Autonomous Driving: A Convoy Function (Leading partner: AVL)

The use case setting includes a lead and follower vehicles, all of which rely on exact functional operation and user acceptance based on human perception of safety. The perception is the decisive factor for driver’s acceptance and ability to take over control from the autonomous driving system. The system functions seek cooperation between autonomous (safety-critical) CPSoS, IoT and vehicle’s advanced control strategies. The cooperation also relies on: accurate positioning of the ego-vehicle and the leading vehicle; velocity profile and planned trajectory of the leading vehicle; information on human behaviour for user acceptance and transition scenario in Level 3 / Level 4 autonomous driving, where human needs to be in the position to take back control over the vehicle. The combination of the above functional interactions stresses the challenge of creating a reliable solution for autonomous and safety-critical distributed systems of networking computing elements and humans in the autonomous driving context. The aspects of energy-efficiency, dependability, cyber-security and support for multi-criticality are hence of crucial importance.

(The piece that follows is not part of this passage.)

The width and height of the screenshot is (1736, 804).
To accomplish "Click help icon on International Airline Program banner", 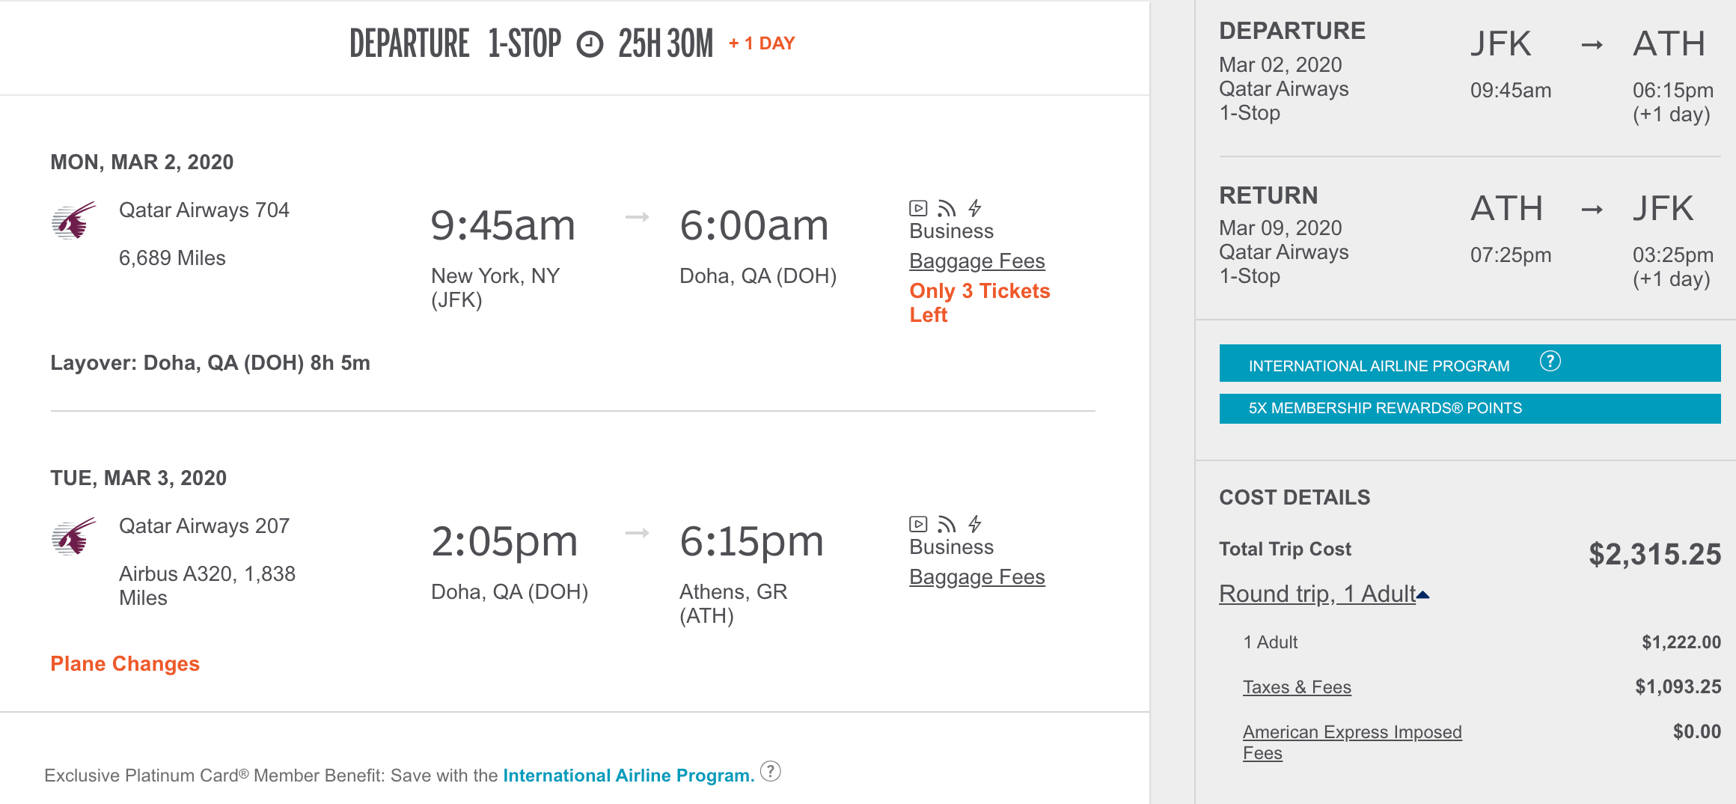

A heterogeneous, composable and scalable architecture for CPSoS applications will be defined and realized. The proposed solution levers on HW diversity, as a relevant paradigm for safety critical architecture, through state-of-the-art automotive multi-core microcontrollers, from Infineon and NXP, featuring different characteristics in terms of safety mechanisms and computational structures. The CPS integrates also an FPGA, thus providing further flexibility and processing capabilities. Furthermore, the CPS features enhanced connectivity through HW encryption thanks to HSM technology embedded both on state-of-the-art microcontroller and on smart transceivers. It is worthy to note that the proposed CPS is an open HW/SW platform supporting the development of complex algorithms for a wide range of autonomous and safety-critical applications (Obj. 1). The design methodology will support the analysis of such an AI based control system under a cyberattack, exploiting the functionalities made available by AI modules embedded at the edge. In this context, AI is a crucial enabler of personalization. Moreover, the proposed CPSoS will also feature enhanced connectivity through encryption (Obj. 2) (HSM technology on state-of-the-art microcontroller and smart drivers). The use case demonstrates TEACHING’s innovation aspect through human integration into the loop (Obj. 6). Monitoring of biological changes and their association to the users’ emotional status (e.g. electrodermal activity, electromyography, electrocardiography, postural and acoustic features, etc..) provides valuable information for development of AI algorithms (Obj. 7) that reinforce the dependability of the CPSoS. In particular, one of the main biological activities that will be monitored is the cardiovascular activity, as any measure based around hearth and blood vessels is potentially correlated to a wide range of information regarding different physical and psychological conditions. The monitoring of blood flow in peripheral vessels can be achieved using a range of technologies (e.g. plethysmography, IR camera, etc). A combination of sensors can be successfully used for the analysis of physiological parameters (e.g. camera, odour, body movement, etc..) so that the CPS will efficiently take care of sensors data fusion through AI methods.